Could you copy the lines below word for word, leaving out the pictures?

_____

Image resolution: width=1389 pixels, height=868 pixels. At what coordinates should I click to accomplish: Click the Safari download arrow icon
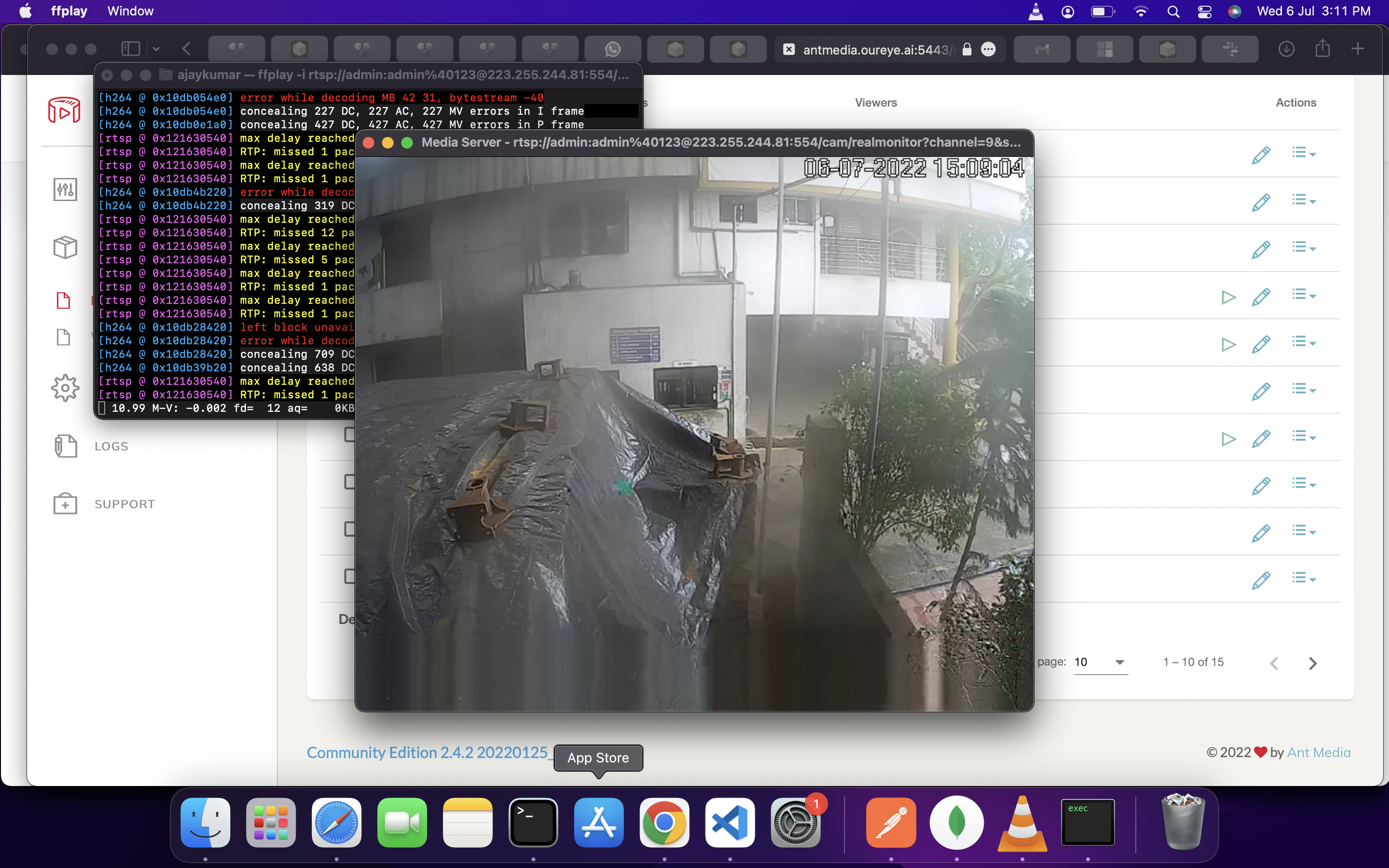(1286, 49)
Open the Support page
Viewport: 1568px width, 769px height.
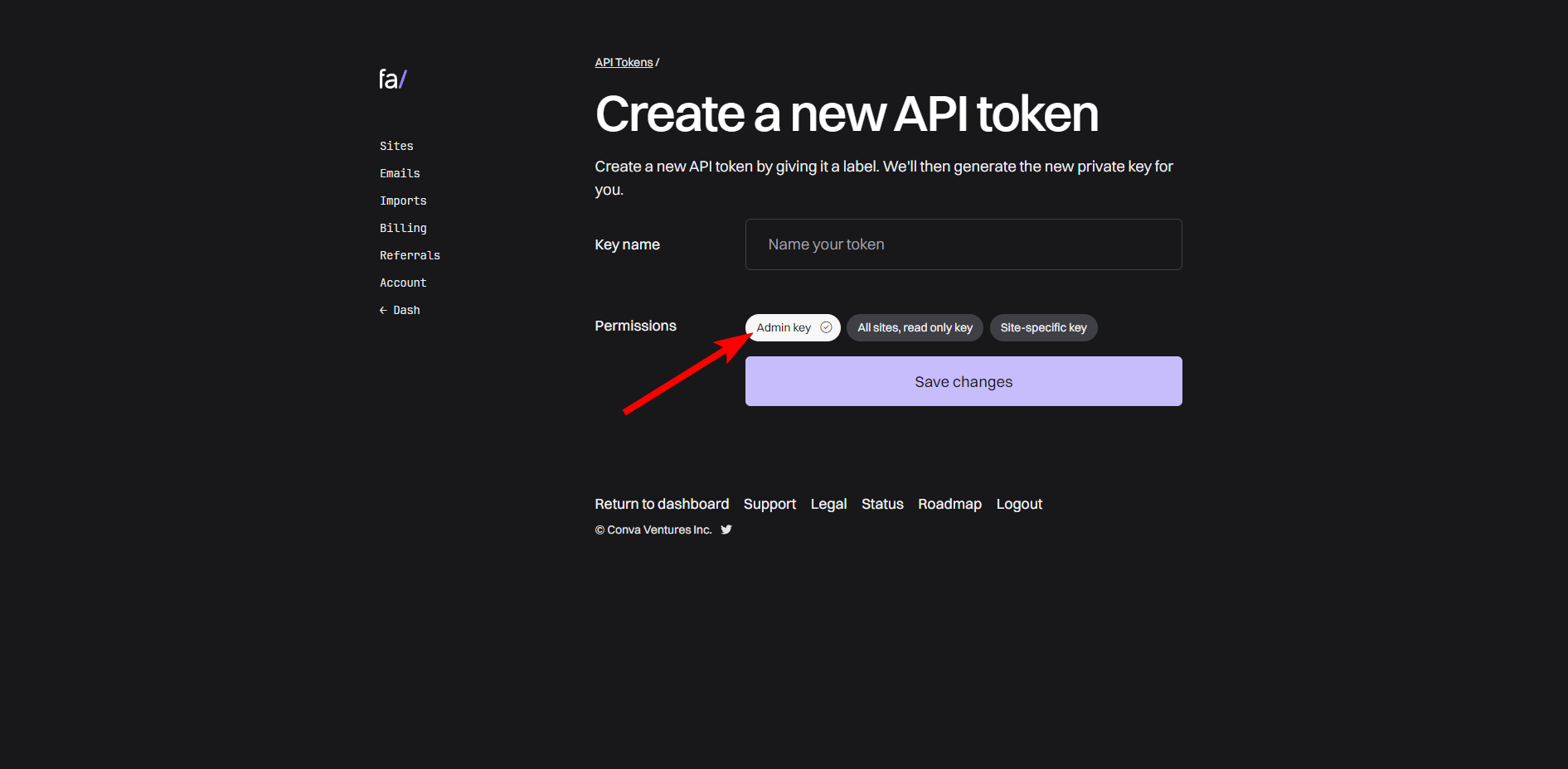pyautogui.click(x=769, y=503)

_____

**Written solution**:
Image resolution: width=1389 pixels, height=868 pixels. At what coordinates should I click to accomplish: Click the Safari download arrow icon
(1286, 49)
Open the Support page
Viewport: 1568px width, 769px height.
pyautogui.click(x=769, y=503)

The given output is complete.